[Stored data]
--- START ---

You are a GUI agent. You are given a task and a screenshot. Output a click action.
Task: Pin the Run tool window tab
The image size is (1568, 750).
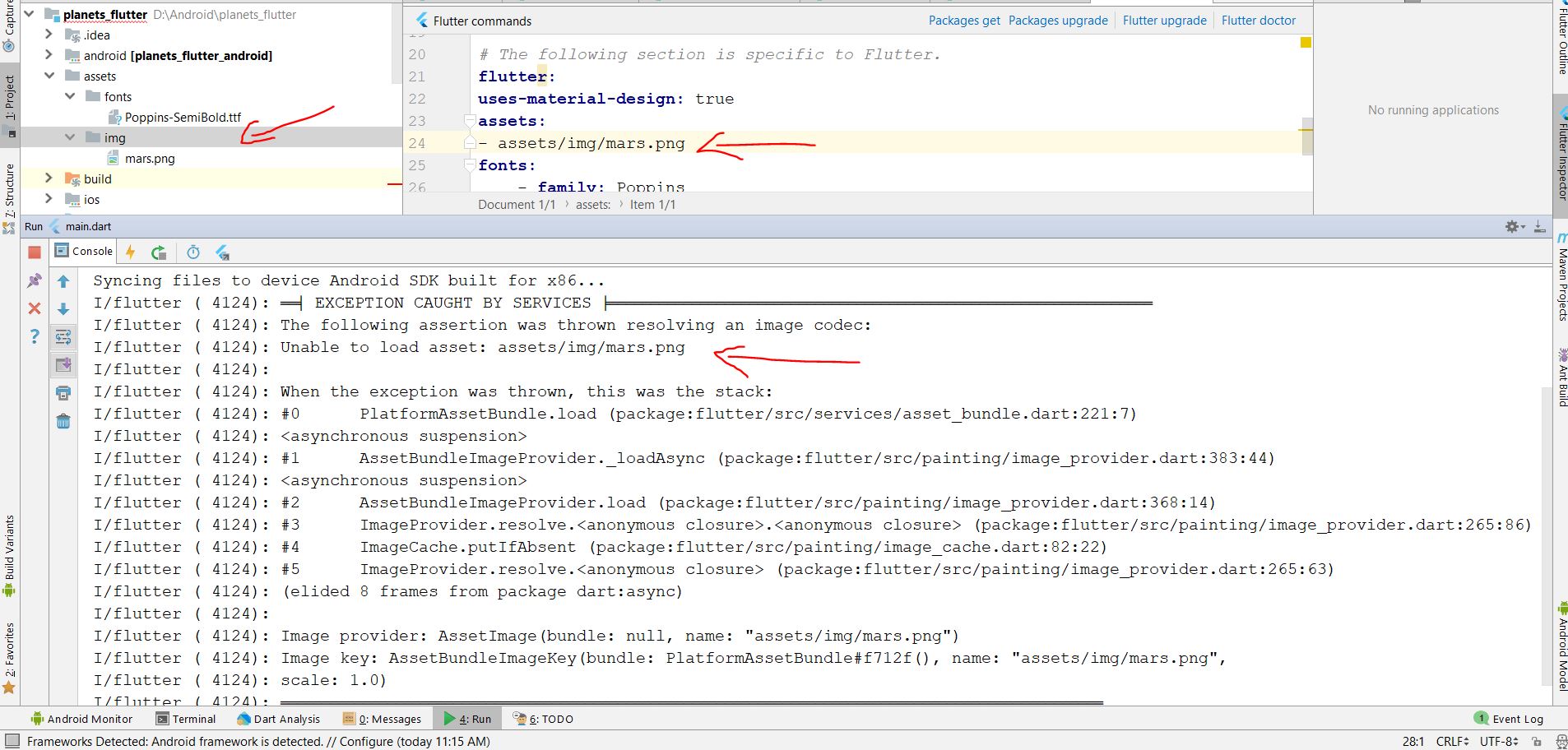click(x=35, y=281)
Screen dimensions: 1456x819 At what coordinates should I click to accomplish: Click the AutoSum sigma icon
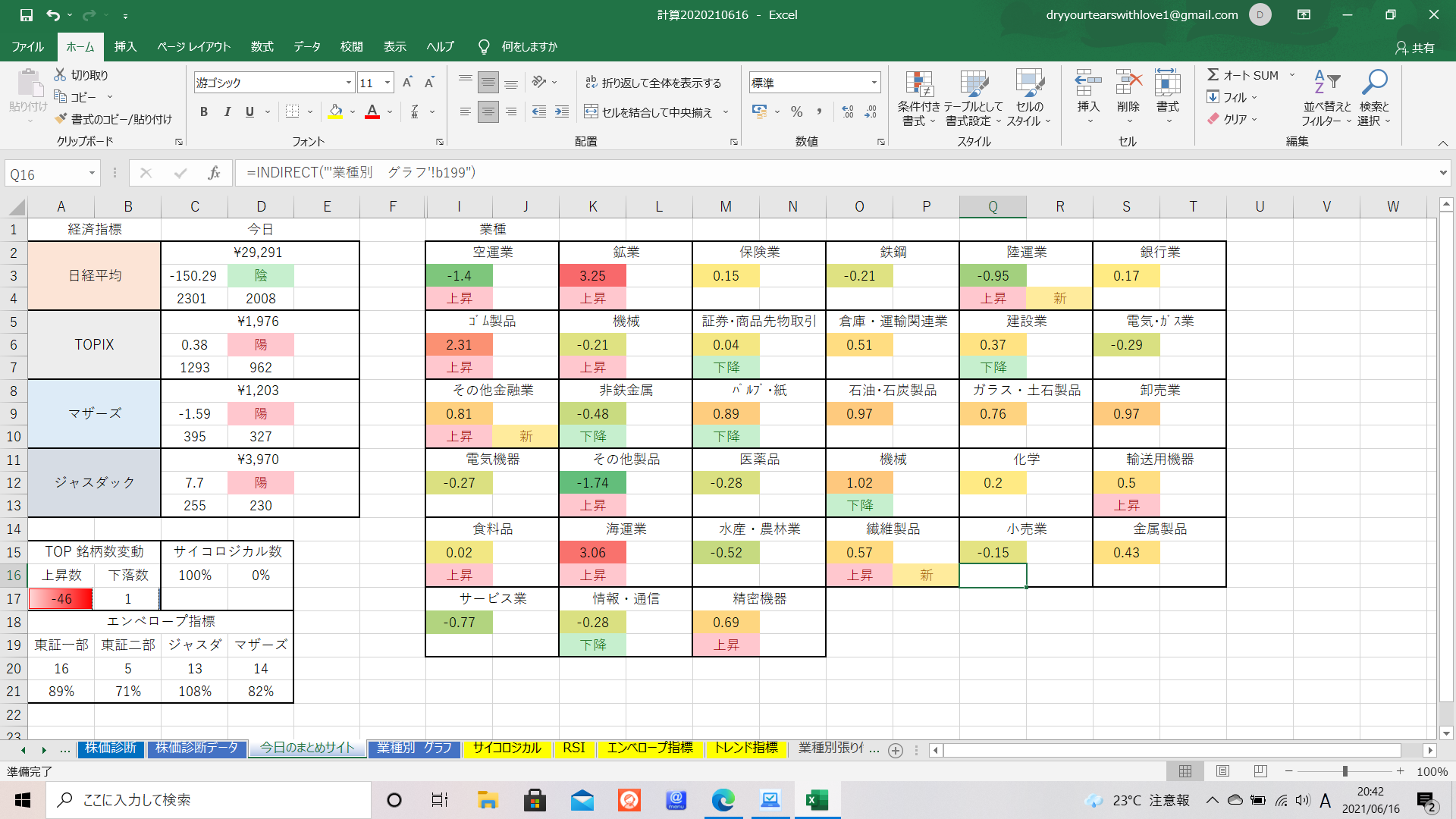coord(1213,74)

--- END ---

* Exercise brief *
Each entry above should come back word for word, and no picture should come with it.

* Solution for this task *
You are a GUI agent. You are given a task and a screenshot. Output a click action.
Task: Pin the Run tool window tab
The image size is (1568, 750).
click(x=35, y=281)
Screen dimensions: 1456x819 At what coordinates should I click to accomplish: Click the AutoSum sigma icon
coord(1213,74)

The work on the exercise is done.